_Assignment:_ Rewrite the frozen-man text from "It took a lot" to "your hand(unlike myself)", replacing "tombstone" with "headstone".

_Extract to read:_
+ + + + +
Next words that were spoken to me
Nurse asked me what my name might be
She was all in white at the foot of my bed
I said angel of mercy I'm alive or am I dead
My name is William James McPhee
I was born in 1843
Raised in Liverpool by the sea
But that ain't who I am
Lord have mercy on the frozen man

It took a lot of money to start my heart
To peg my leg and to buy my eye
The newspapers call me the state of the art
And the children, when they see me, cry

I thought it would be nice just to visit my grave
See what kind of tombstone I might have
I saw my wife and my daughter and it seemed so strange
Both of them dead and gone from extreme old age
See here, when I die make sure I'm gone
Don't leave 'em nothing to work on
You can raise your arm, you can wiggle your hand(unlike myself)
And you can wave goodbye to the frozen man

I know what it means to freeze to death
To lose a little life with every breath
To say goodbye to life on earth
To come around again
Lord have mercy on the frozen man
Lord have mercy on the frozen man

That little song went through my mind as I sat there waiting with Trillium for the The Lady in Red and her cohort, the Girl in Glacier Blue, to show up to do the messy deed. Why wasn't I going to get an "Angel of Mercy," dressed all in white? Even William James McPhee got one of those and he was almost dead. LR and GGB showed up after about 15 minutes full of enthusiasm and thinly veiled anticipation. I could tell that LR had put a fresh coat of ScotchGuard on her smock. What happened next almost defies description.
+ + + + +
_Entries provided:_
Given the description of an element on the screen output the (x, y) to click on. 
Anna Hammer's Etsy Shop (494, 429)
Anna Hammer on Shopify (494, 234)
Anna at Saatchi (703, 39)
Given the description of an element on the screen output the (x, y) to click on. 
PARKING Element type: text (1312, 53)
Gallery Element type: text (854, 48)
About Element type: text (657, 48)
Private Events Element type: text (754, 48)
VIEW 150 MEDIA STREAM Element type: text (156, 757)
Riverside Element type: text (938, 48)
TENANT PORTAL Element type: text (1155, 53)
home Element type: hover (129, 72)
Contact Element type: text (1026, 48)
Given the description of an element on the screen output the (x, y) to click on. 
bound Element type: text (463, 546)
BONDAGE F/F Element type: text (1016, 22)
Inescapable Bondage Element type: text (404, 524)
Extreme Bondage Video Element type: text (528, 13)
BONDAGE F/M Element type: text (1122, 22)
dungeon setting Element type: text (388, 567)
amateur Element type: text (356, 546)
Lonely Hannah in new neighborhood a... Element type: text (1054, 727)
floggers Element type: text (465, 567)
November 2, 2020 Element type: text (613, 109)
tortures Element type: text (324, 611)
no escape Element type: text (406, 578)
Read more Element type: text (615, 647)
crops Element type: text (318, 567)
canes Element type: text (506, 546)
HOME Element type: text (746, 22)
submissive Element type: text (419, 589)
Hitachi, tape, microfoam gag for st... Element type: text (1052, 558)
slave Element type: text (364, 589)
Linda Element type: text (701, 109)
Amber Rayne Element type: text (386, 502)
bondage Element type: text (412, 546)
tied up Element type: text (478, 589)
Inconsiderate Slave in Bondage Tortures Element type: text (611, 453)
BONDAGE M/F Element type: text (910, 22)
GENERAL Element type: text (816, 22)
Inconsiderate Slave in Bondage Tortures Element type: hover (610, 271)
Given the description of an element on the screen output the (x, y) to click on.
+ + + + +
_Task output:_
It took a lot of money to start my heart
To peg my leg and to buy my eye
The newspapers call me the state of the art
And the children, when they see me, cry

I thought it would be nice just to visit my grave
See what kind of headstone I might have
I saw my wife and my daughter and it seemed so strange
Both of them dead and gone from extreme old age
See here, when I die make sure I'm gone
Don't leave 'em nothing to work on
You can raise your arm, you can wiggle your hand(unlike myself)